*What to do*: Exact copies of all records below are needed.

*Records for this exercise*:

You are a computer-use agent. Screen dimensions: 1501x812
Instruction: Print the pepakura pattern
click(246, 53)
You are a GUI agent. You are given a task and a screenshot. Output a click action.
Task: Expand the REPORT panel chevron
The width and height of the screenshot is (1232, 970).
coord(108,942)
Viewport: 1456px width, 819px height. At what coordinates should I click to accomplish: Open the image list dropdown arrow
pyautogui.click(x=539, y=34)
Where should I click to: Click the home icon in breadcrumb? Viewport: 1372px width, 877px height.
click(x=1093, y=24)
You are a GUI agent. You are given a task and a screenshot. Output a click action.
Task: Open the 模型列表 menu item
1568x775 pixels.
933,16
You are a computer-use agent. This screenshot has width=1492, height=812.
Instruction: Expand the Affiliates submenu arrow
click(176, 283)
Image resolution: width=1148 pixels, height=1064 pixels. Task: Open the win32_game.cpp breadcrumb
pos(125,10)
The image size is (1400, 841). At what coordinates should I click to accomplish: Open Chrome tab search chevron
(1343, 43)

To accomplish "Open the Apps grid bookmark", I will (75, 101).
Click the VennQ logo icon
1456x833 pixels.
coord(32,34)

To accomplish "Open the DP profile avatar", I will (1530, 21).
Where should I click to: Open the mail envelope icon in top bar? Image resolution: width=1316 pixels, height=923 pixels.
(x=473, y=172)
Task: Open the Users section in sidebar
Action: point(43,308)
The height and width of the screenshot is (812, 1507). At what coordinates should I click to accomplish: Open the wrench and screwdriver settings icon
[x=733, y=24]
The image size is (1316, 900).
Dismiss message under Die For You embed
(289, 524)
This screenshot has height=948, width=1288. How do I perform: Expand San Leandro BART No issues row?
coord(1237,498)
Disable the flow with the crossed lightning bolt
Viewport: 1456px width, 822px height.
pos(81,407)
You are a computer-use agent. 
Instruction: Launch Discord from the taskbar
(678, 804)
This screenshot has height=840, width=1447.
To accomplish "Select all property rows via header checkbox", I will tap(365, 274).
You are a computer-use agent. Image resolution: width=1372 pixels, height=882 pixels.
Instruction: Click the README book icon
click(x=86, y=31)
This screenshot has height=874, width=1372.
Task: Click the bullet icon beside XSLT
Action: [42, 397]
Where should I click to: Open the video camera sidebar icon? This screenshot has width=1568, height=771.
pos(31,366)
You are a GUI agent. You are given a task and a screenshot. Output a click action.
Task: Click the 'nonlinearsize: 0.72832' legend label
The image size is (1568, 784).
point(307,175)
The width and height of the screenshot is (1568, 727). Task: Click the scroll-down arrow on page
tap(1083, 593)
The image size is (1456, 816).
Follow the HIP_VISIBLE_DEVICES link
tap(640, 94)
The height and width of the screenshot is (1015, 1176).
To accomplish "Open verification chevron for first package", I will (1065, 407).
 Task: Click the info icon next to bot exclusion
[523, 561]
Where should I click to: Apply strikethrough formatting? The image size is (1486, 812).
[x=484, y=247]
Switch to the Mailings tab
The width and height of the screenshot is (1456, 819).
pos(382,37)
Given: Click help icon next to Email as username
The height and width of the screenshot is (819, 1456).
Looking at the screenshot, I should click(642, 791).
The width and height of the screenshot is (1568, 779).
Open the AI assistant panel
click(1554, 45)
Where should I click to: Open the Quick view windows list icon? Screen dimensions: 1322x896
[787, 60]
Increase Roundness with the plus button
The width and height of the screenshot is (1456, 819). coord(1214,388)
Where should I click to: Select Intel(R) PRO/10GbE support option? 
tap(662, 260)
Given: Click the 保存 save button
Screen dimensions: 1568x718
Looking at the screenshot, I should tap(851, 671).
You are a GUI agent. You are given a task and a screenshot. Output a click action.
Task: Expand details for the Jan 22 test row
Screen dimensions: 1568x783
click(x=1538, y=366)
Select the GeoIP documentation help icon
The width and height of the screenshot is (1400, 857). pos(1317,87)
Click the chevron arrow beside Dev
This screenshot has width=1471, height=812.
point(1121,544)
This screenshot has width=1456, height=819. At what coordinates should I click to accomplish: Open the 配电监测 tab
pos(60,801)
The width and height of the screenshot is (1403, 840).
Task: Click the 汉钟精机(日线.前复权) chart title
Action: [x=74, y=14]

*Solution*:
You are a computer-use agent. Screen dimensions: 1501x812
Instruction: Print the pepakura pattern
click(246, 53)
You are a GUI agent. You are given a task and a screenshot. Output a click action.
Task: Expand the REPORT panel chevron
The width and height of the screenshot is (1232, 970).
coord(108,942)
Viewport: 1456px width, 819px height. At what coordinates should I click to accomplish: Open the image list dropdown arrow
pyautogui.click(x=539, y=34)
Where should I click to: Click the home icon in breadcrumb? Viewport: 1372px width, 877px height.
click(x=1093, y=24)
You are a GUI agent. You are given a task and a screenshot. Output a click action.
Task: Open the 模型列表 menu item
1568x775 pixels.
933,16
You are a computer-use agent. This screenshot has width=1492, height=812.
Instruction: Expand the Affiliates submenu arrow
click(176, 283)
Image resolution: width=1148 pixels, height=1064 pixels. Task: Open the win32_game.cpp breadcrumb
pos(125,10)
The image size is (1400, 841). At what coordinates should I click to accomplish: Open Chrome tab search chevron
(1343, 43)

To accomplish "Open the Apps grid bookmark", I will (75, 101).
Click the VennQ logo icon
1456x833 pixels.
coord(32,34)

To accomplish "Open the DP profile avatar", I will (1530, 21).
Where should I click to: Open the mail envelope icon in top bar? Image resolution: width=1316 pixels, height=923 pixels.
(x=473, y=172)
Task: Open the Users section in sidebar
Action: point(43,308)
The height and width of the screenshot is (812, 1507). At what coordinates should I click to accomplish: Open the wrench and screwdriver settings icon
[x=733, y=24]
The image size is (1316, 900).
Dismiss message under Die For You embed
(289, 524)
This screenshot has height=948, width=1288. How do I perform: Expand San Leandro BART No issues row?
coord(1237,498)
Disable the flow with the crossed lightning bolt
Viewport: 1456px width, 822px height.
pos(81,407)
You are a computer-use agent. 
Instruction: Launch Discord from the taskbar
(678, 804)
This screenshot has height=840, width=1447.
To accomplish "Select all property rows via header checkbox", I will tap(365, 274).
You are a computer-use agent. Image resolution: width=1372 pixels, height=882 pixels.
Instruction: Click the README book icon
click(x=86, y=31)
This screenshot has height=874, width=1372.
Task: Click the bullet icon beside XSLT
Action: [42, 397]
Where should I click to: Open the video camera sidebar icon? This screenshot has width=1568, height=771.
pos(31,366)
You are a GUI agent. You are given a task and a screenshot. Output a click action.
Task: Click the 'nonlinearsize: 0.72832' legend label
The image size is (1568, 784).
point(307,175)
The width and height of the screenshot is (1568, 727). Task: Click the scroll-down arrow on page
tap(1083, 593)
The image size is (1456, 816).
Follow the HIP_VISIBLE_DEVICES link
tap(640, 94)
The height and width of the screenshot is (1015, 1176).
To accomplish "Open verification chevron for first package", I will (1065, 407).
 Task: Click the info icon next to bot exclusion
[523, 561]
Where should I click to: Apply strikethrough formatting? The image size is (1486, 812).
[x=484, y=247]
Switch to the Mailings tab
The width and height of the screenshot is (1456, 819).
pos(382,37)
Given: Click help icon next to Email as username
The height and width of the screenshot is (819, 1456).
Looking at the screenshot, I should click(642, 791).
The width and height of the screenshot is (1568, 779).
Open the AI assistant panel
click(1554, 45)
Where should I click to: Open the Quick view windows list icon? Screen dimensions: 1322x896
[787, 60]
Increase Roundness with the plus button
The width and height of the screenshot is (1456, 819). coord(1214,388)
Where should I click to: Select Intel(R) PRO/10GbE support option? 
tap(662, 260)
Given: Click the 保存 save button
Screen dimensions: 1568x718
Looking at the screenshot, I should tap(851, 671).
You are a GUI agent. You are given a task and a screenshot. Output a click action.
Task: Expand details for the Jan 22 test row
Screen dimensions: 1568x783
click(x=1538, y=366)
Select the GeoIP documentation help icon
The width and height of the screenshot is (1400, 857). pos(1317,87)
Click the chevron arrow beside Dev
This screenshot has width=1471, height=812.
point(1121,544)
This screenshot has width=1456, height=819. At what coordinates should I click to accomplish: Open the 配电监测 tab
pos(60,801)
The width and height of the screenshot is (1403, 840).
Task: Click the 汉钟精机(日线.前复权) chart title
Action: [x=74, y=14]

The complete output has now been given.